Research

P-HRTF: Efficient Personalized HRTF Computation for High-Fidelity Spatial Sound

Published in Proceedings of the 2014 IEEE International Symposium on Mixed and Augmented Reality (ISMAR), pages 53-61 

Accurate rendering of 3D spatial audio for interactive virtual auditory displays requires the use of personalized head related transfer functions (HRTFs). We present a new approach to compute personalized HRTFs for any individual based on combining state-of-the-art image-based 3D modeling with an efficient numerical simulation pipeline. Our 3D modeling framework enables capture of the listener's head and torso using consumer-grade digital cameras to estimate a high resolution non-parametric surface representation of the head, including extended vicinity of the listener's ear. We leverage sparse structure from motion and dense surface reconstruction techniques to generate a 3D mesh. This mesh is used as input to a numeric sound propagation solver which uses acoustic reciprocity along with Kirchhoff surface integral representation to efficiently compute the personalized HRTF of an individual. The overall computation takes tens of minutes on multi-core desktop machine. We have used our approach to compute personalized HRTFs of few individuals and present preliminary evaluation. To the best of our knowledge, this is the first commodity technique that can be used to compute personalized HRTFs in a lab or home setting. 
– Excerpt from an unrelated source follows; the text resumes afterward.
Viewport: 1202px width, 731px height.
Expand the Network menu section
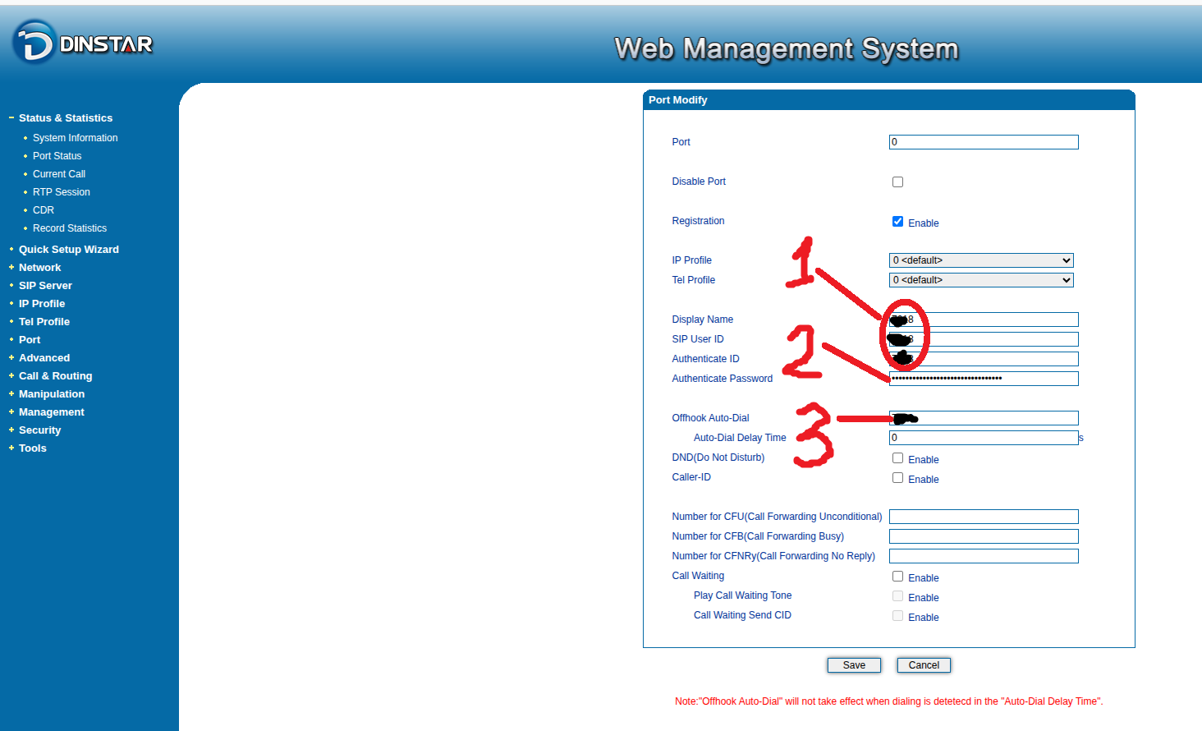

Binaural Audio Processing: Application in Localization and Model for Synthesis

Human hearing is binaural (two ears). The field of Binaural Audio Processing focuses on sound processing and perception from this perspective. It finds applications in diverse areas, including perception, 3D sound, and virtual reality. 

For my final year project at IITB I focused on application in perception and 3D sound, implementing systems that performed Localization and Binaural Audio Synthesis (Audio Spatialization).

Localization

Humans are capable of Sound Localization, that is, finding the relative location of a sound source using only auditory information. Much research in this area focuses on how to create systems that can localize sounds as well. Using one such technique described in Duda and Chau's paper, I implemented a system that looks for monaural as well as binaural features introduced to a sound's spectrum by the Head-Related Transfer Function (HRTF) in order to estimate the sound source's location. . The KEMAR HRTF data obtained at the MIT media lab was used for this purpose. 

Binaural Synthesis

Another application of Binaural Processing is in the area of binaural synthesis and 3D sound. Since binaural hearing allows us to perceive the relative location of a sound, models can be created that do the same artificially. Using such models, any sound can be modified to appear as if coming from a certain direction (binaural synthesis). I implemented a configurable model for binaural synthesis described in Brown and Duda's paper. While convolution with HRTFs is one of the simplest ways to spatialize audio and is regularly used in many applications including virtual reality, actual HRTF data is bulky and impractical to use. Furthermore, HRTFs vary from person to person, depending on physical attributes such as head size. Thus, using a generalized HRTF model or data set isn't as effective as using personalized HRTFs. A configurable model can be adjusted for a person's physical attributes and this can lead to better audio spatialization.